Evaluating the Performance of ANN Prediction System at Shanghai Stock Market in the Period 21-Sep-2016 to 11-Oct-2016
Barack Wamkaya Wanjawa

TL;DR
This study assesses an ANN-based prediction system for Shanghai Stock Market prices during late 2016, demonstrating its ability to predict prices with low error rates compared to other methods.
Contribution
It evaluates the performance of a specific neural network configuration for stock prediction and compares its accuracy to traditional methods.
Findings
Neural network predicted prices with mean absolute percentage errors as low as 1.95%.
The optimal network configuration was identified as 5:21:21:1 with 80% training data.

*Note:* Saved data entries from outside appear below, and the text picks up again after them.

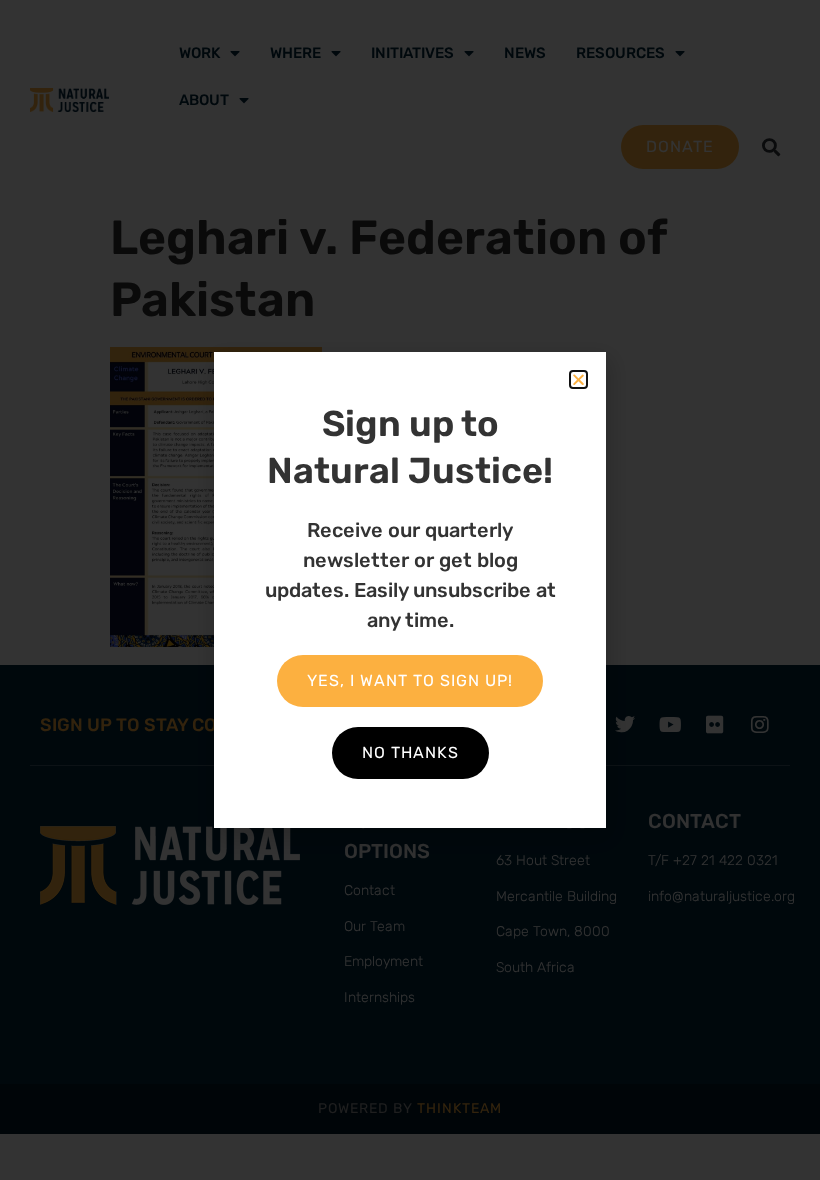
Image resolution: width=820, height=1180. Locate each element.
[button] (578, 379)
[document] (410, 590)
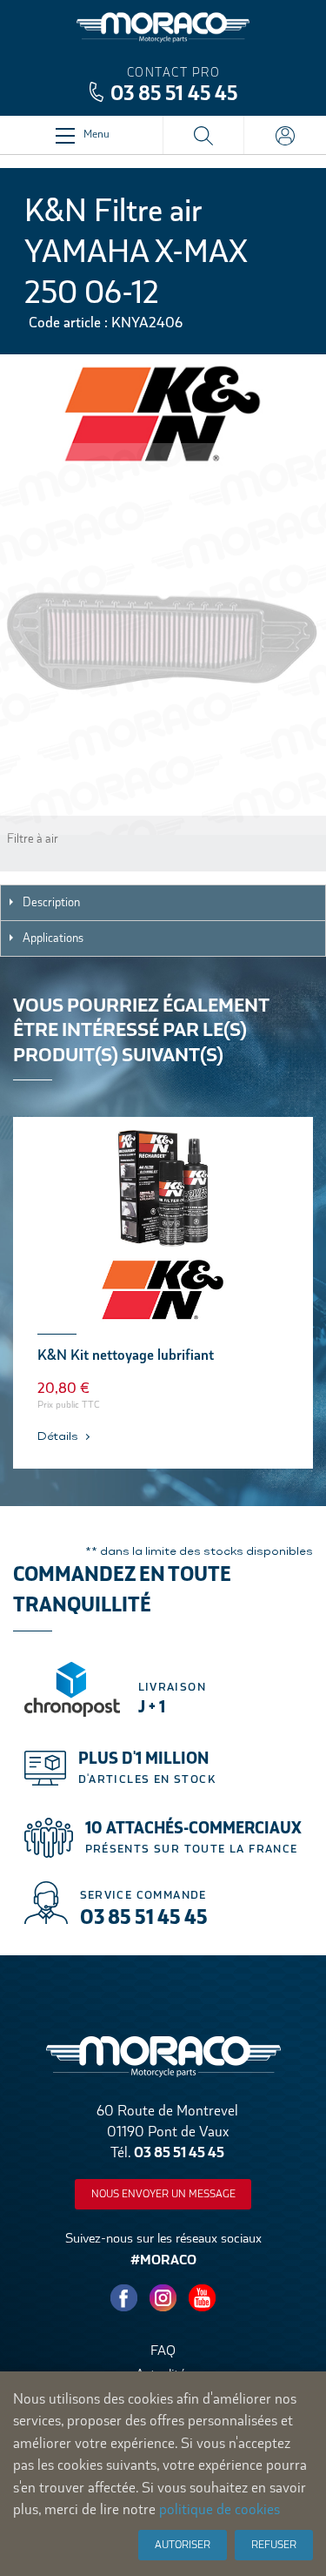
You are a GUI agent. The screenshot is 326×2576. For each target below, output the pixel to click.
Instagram (163, 2298)
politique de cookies (219, 2509)
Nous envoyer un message (163, 2194)
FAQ (163, 2350)
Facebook (124, 2298)
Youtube (202, 2298)
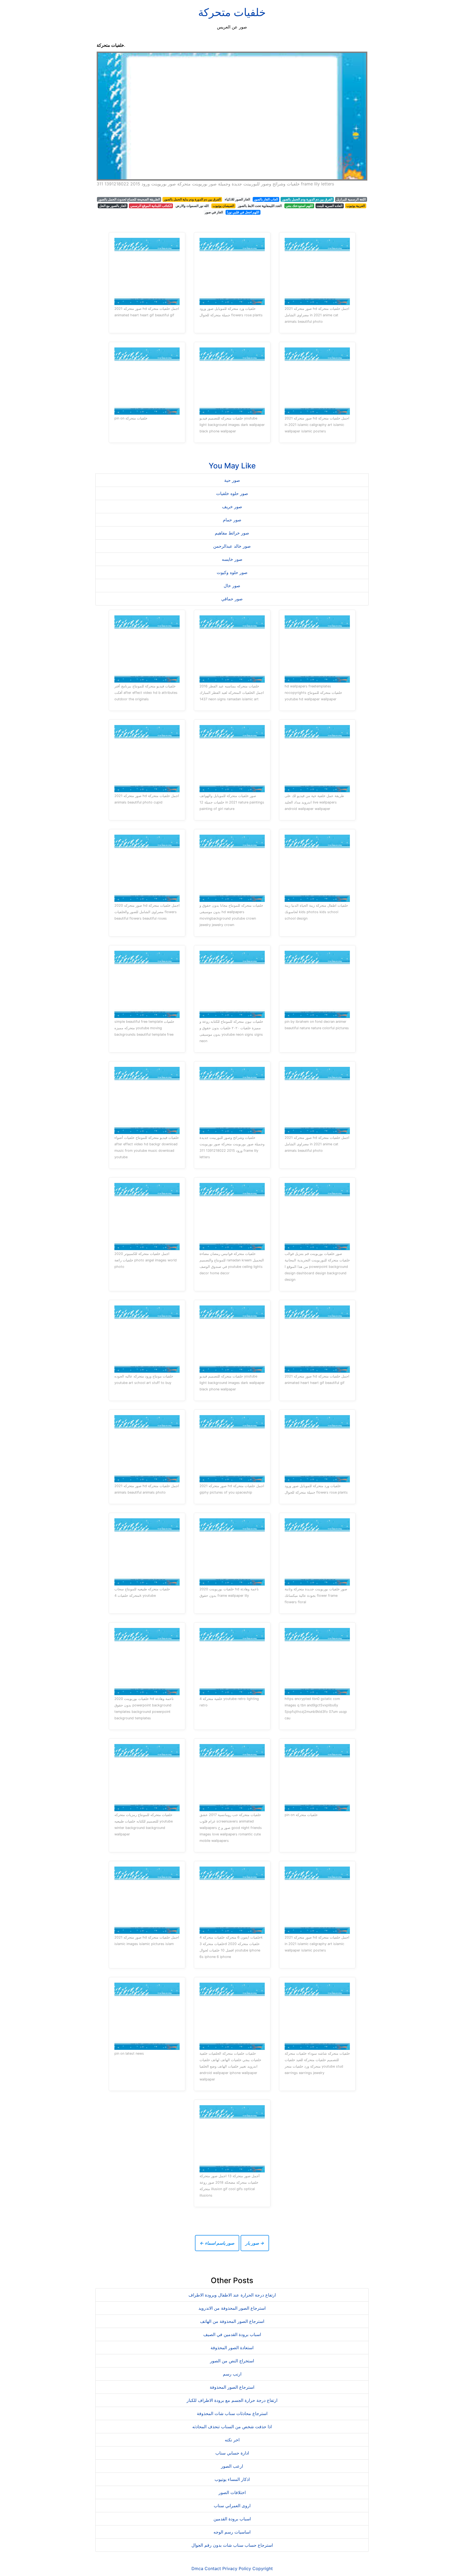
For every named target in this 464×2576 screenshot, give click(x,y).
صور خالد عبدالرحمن (232, 546)
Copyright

ANN outperformed traditional trend-based methods in predicting actual stock prices.
Abstract
This research evaluates the performance of an Artificial Neural Network based prediction system that was employed on the Shanghai Stock Exchange for the period 21-Sep-2016 to 11-Oct-2016. It is a follow-up to a previous paper in which the prices were predicted and published before September 21. Stock market price prediction remains an important quest for investors and researchers. This research used an Artificial Intelligence system, being an Artificial Neural Network that is feedforward multi-layer perceptron with error backpropagation for prediction, unlike other methods such as technical, fundamental or time series analysis. While these alternative methods tend to guide on trends and not the exact likely prices, neural networks on the other hand have the ability to predict the real value prices, as was done on this research. Nonetheless, determination of suitable network parameters…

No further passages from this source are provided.